“I think all men are chauvinistic pigs now. I’d like to know what to do about that,” a young woman reads into the camera, one of 27 vignettes in “Yours in Sisterhood,” an unconventional and provocative documentary featuring women in the present day reading and discussing letters sent by women in the 1970s to the editors of Ms. magazine.
In developing the project, filmmaker Irene Lusztig read thousands of archived letters to the magazine, founded by feminist icon Gloria Steinem, most of which were unpublished. Then, from 2015 to 2017, she traveled to 32 states and filmed women reading selected letters.
What resulted was a film, which screened at this year’s AFI Docs Festival in Washington last week, that inventively fuses the past with the present — and reminds viewers how, in many ways, little has changed for women in America. The letters, which encompass topics such as sexual harassment and assault, and racism and white supremacy, instantaneously bring to mind parallels to the current day.
“Everything that was happening constantly felt like it was in conversation with [the film],” Lusztig said in an interview.

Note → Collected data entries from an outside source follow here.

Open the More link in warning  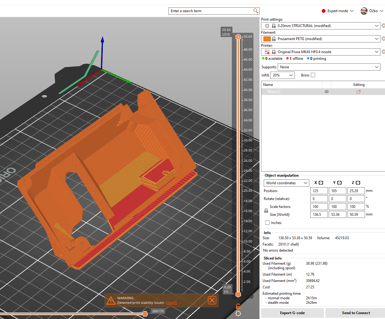[x=171, y=303]
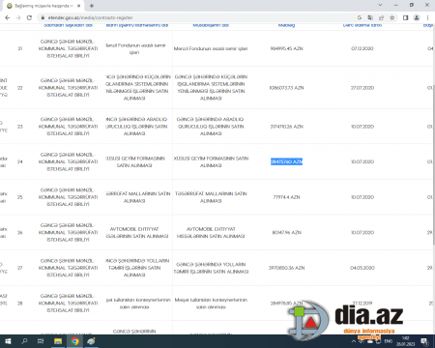Close the Bağlanmış müqavilə tab

78,6
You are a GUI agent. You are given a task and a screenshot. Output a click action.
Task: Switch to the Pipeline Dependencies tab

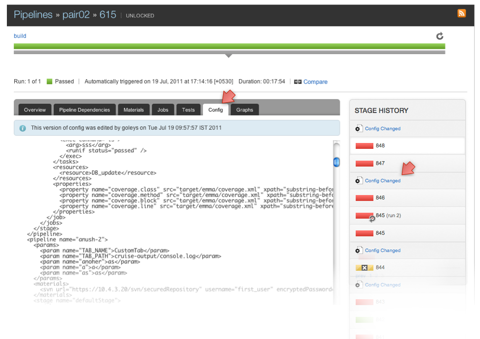coord(85,110)
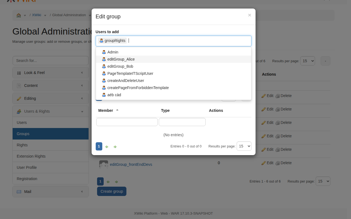The width and height of the screenshot is (351, 219).
Task: Click the previous page arrow in the dialog
Action: click(x=107, y=147)
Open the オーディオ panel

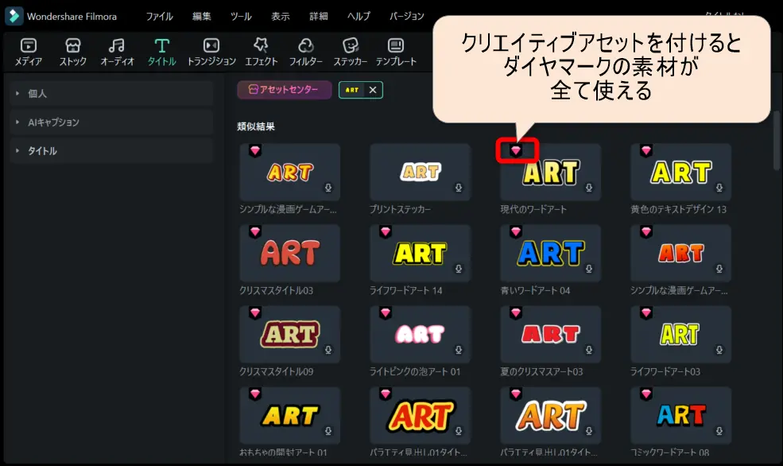[x=118, y=52]
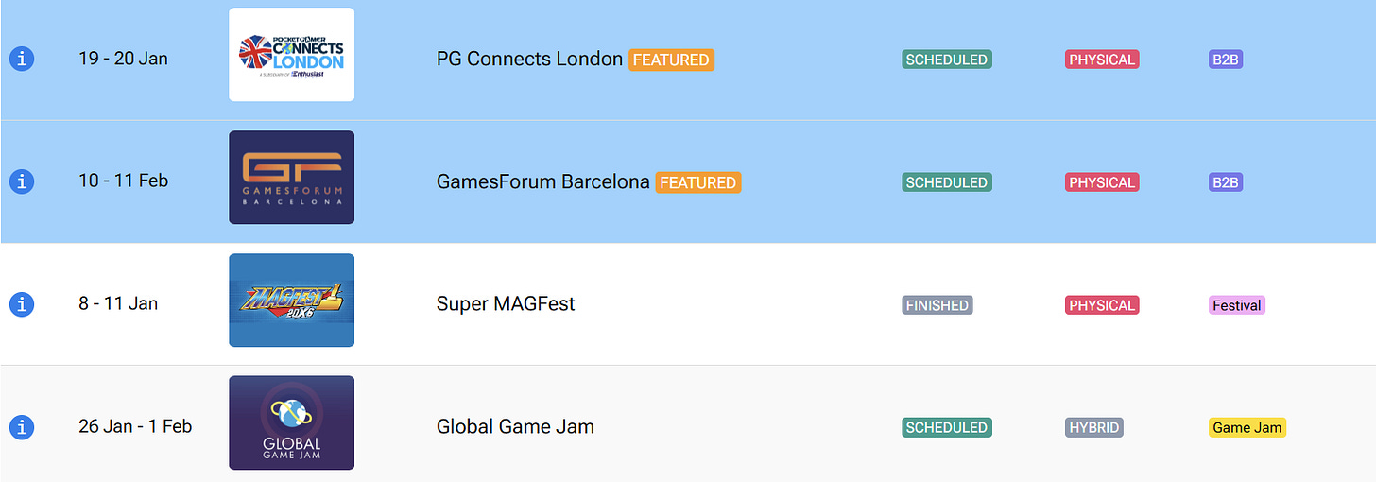Select the 26 Jan - 1 Feb date
Image resolution: width=1376 pixels, height=482 pixels.
[x=135, y=426]
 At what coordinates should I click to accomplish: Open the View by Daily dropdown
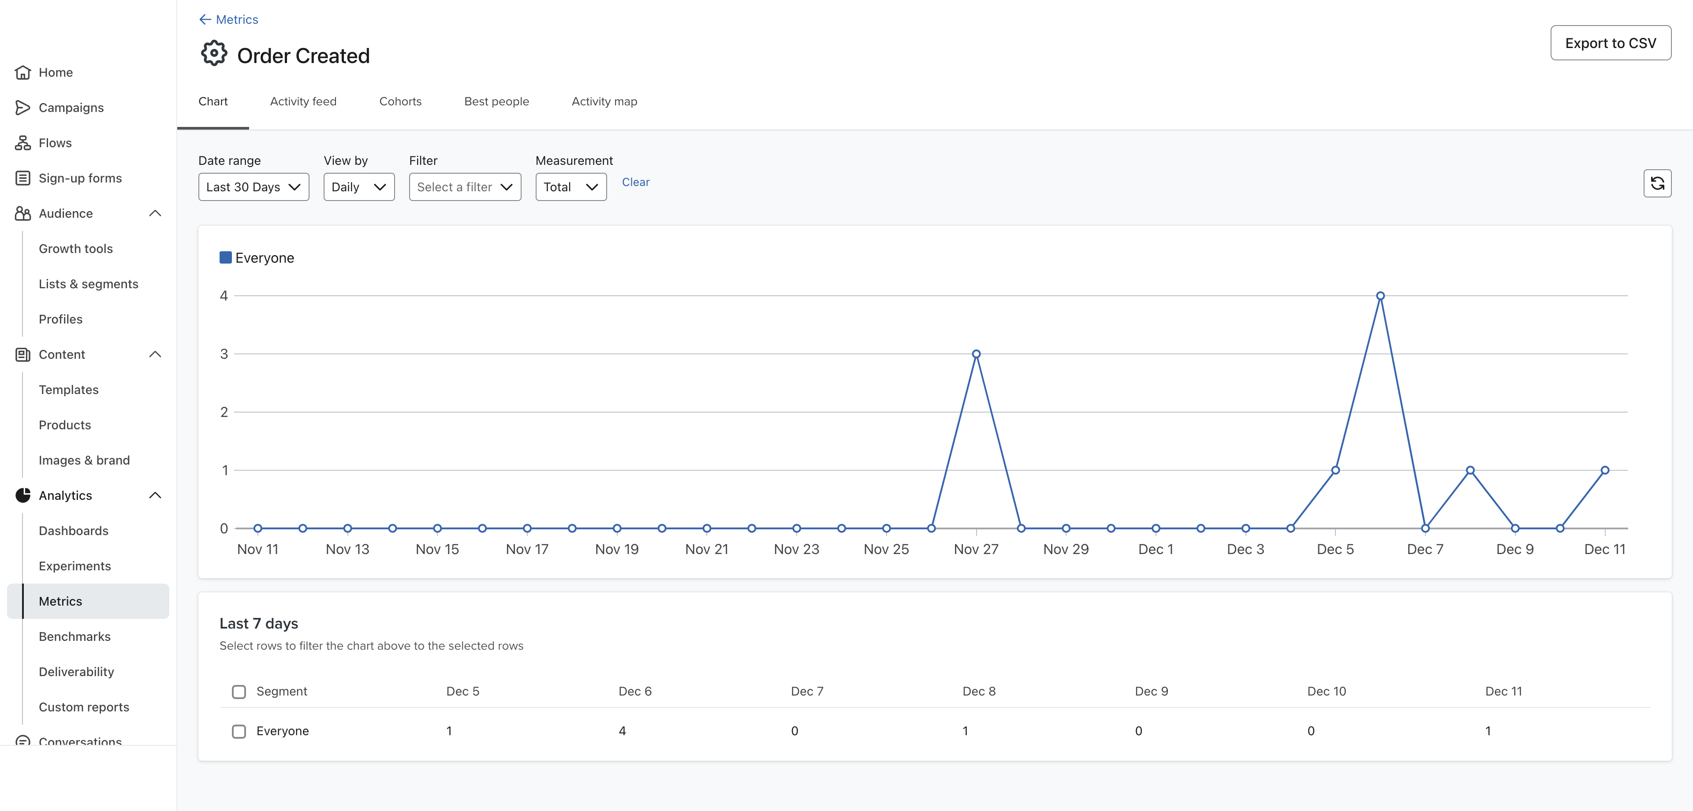[358, 185]
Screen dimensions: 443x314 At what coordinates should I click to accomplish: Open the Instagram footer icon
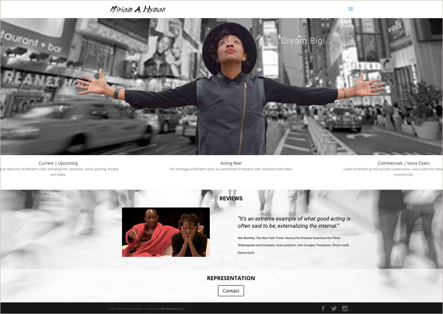tap(345, 309)
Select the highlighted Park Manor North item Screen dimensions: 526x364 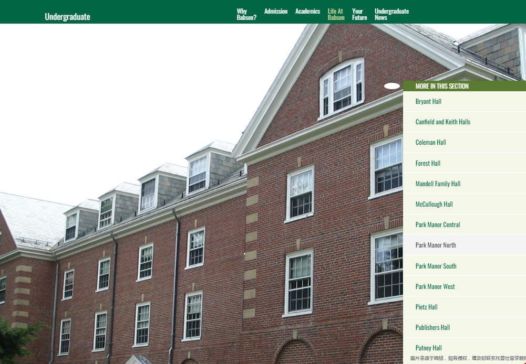click(436, 245)
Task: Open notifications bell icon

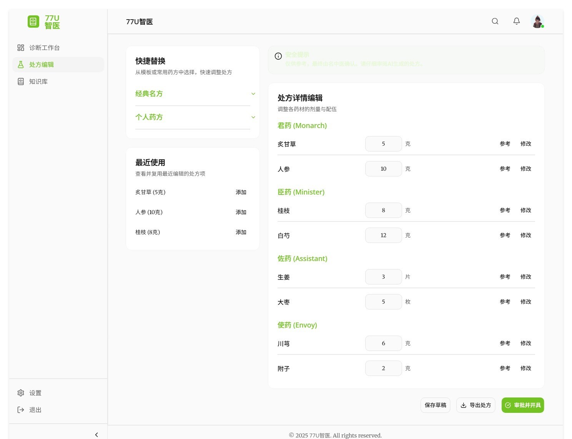Action: (516, 22)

Working on the film during the 2016 election and its aftermath, when issues of gender and race were never far from view, Lusztig said that her approach to the film evolved, as it increasingly took on a new relevance.
She began asking the contemporary women how it felt to read the letters or what they thought of the writers, creating a conversation between past and present.

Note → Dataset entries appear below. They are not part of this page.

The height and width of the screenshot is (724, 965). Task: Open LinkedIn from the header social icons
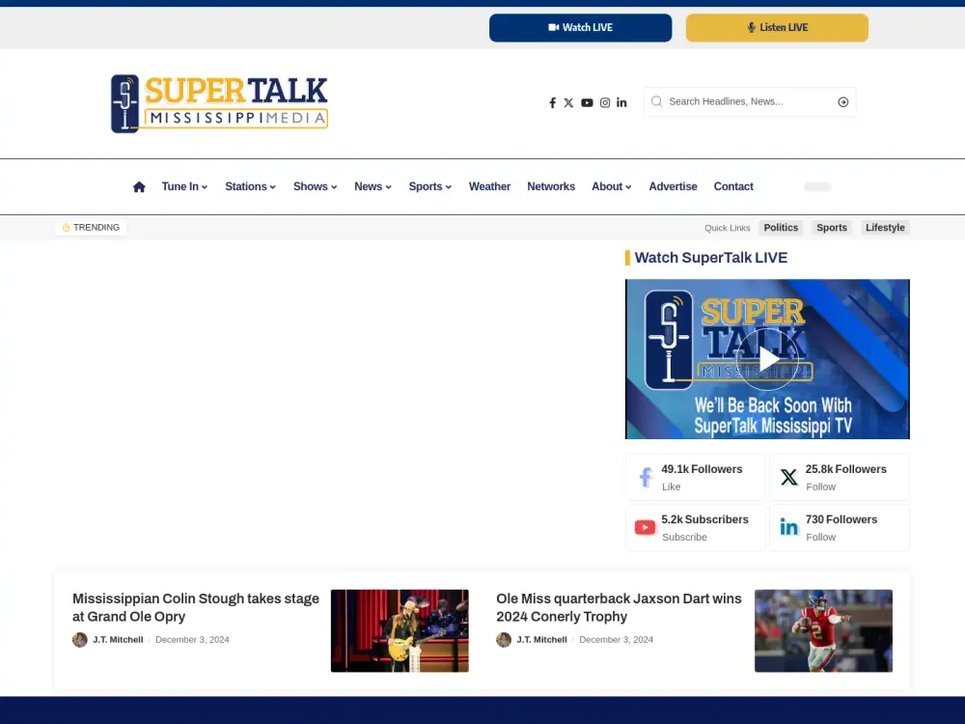pos(621,102)
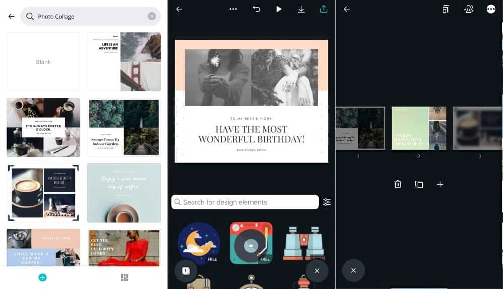Select page 2 green collage thumbnail
The image size is (503, 289).
(x=418, y=128)
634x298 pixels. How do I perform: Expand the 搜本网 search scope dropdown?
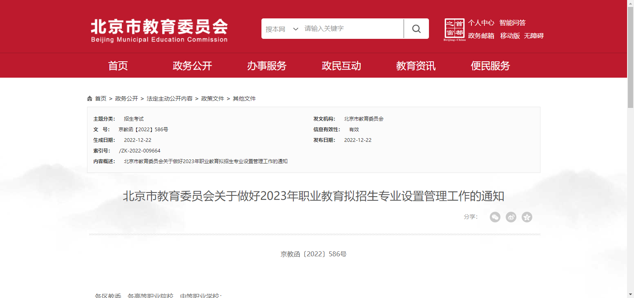pos(282,29)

After one reader in the film, Kathleen, reads a letter from a North Carolina woman who describes being in an interracial relationship and her fears about local Ku Klux Klan and neo-Nazi groups, she summarizes a sentiment recurring throughout the documentary.
“It just reminds me that time isn’t naturally progressive,” she says of the letter. “I think people just assume that as the years go by, things get better and better. And that’s just not the case. It’s just not the case at all.”
Aside from its relevance, the film is also a fascinating experiment in space and performance. In some ways, the concept is simple, with every reader standing in front of the camera, reading the letter from a teleprompter. Yet each letter turns into an intimate snapshot, revealing details about both the writer and the reader. The backdrop — sometimes a town square, or a parking lot, or the front yard of the reader’s home — can also take on significance when interpreting the letters.
Occasionally, Lusztig found the letter writers themselves, who poignantly reflect on their younger selves, 40 years later.
When pairing the old letters with present-day readers, Lusztig was interested in what she called “matchmaking.” In some cases, she sought specific commonalities, like finding a female police officer to read a letter from an aspiring police officer in the 1970s, who writes of being told that “we don’t hire women.”
In other cases, the connections between writer and reader were merely coincidental. Often, they were not hard to find.
For instance, with letters about body image or sexual harassment, “every woman has had that experience, it turns out,” Lusztig said. “Almost any woman in the whole world would be able to read and have something to say about it.”
“History isn’t static. It’s constantly moving and changing and looking different, depending on where you are.””
In selecting which letters to use in the film, Lusztig said that she strove to capture diversity in race, sexual orientation and geography, trying not to replicate Ms. magazine’s mostly white and “New York and California” readership.
“I wanted to make a project about the U.S.,” she said. “Through the letters, you really feel the difference between someone in a small town in Nebraska, and it is about what someone’s isolation is, or what it means to encounter Ms. in a drugstore, or a pharmacy, or an airport, or a supermarket, when you’re not in a community where you have a lot of access to feminist political organizing or activism.”
She also chose some letters that represented different ideologies, showing how feminism can take on various forms, and reflecting the public discourse — both then and now — about who feels included in social movements, and who is not.
In the film, a woman at a shooting range in upstate New York defends her gun rights, and a Minnesota woman writes that she is deeply religious and opposes abortion.
“There’s more than one way to be a feminist,” her letter reads, also emphasizing that she is “not a man-hater.”
But the project also captures tension between past and present. Some of the readers point out objections and criticisms to the letters that they are tasked with reading. According to Lusztig, she sometimes looked for pairings that were not as literal or direct, illustrating “what it feels like to not just listen to, but embody a voice that is different from yours,” she said.
“Yours In Sisterhood” will appear at several other film festivals around the country this summer. Lusztig said she also plans to show the film at colleges, and in the next year or two, release an online archive of all of the letter readings.
After filming more than 300 letters, Lusztig painstakingly selected 27 for the final film, which she hopes is representative of the range of letter writers and readers. Yet she still fell short in some ways — for example, she said that she regrets not including more women with disabilities.
“I hope the film is diverse enough that for any viewer, there’s at least one or two readers who don’t represent their views, or feel challenging to listen to,” she said.
In addition to encapsulating the importance of listening to different voices, the film and the unearthing of the letters also personify how the past can be reinterpreted and reconceived in new contexts.
“History isn’t static,” she said. “It’s constantly moving and changing and looking different, depending on where you are.”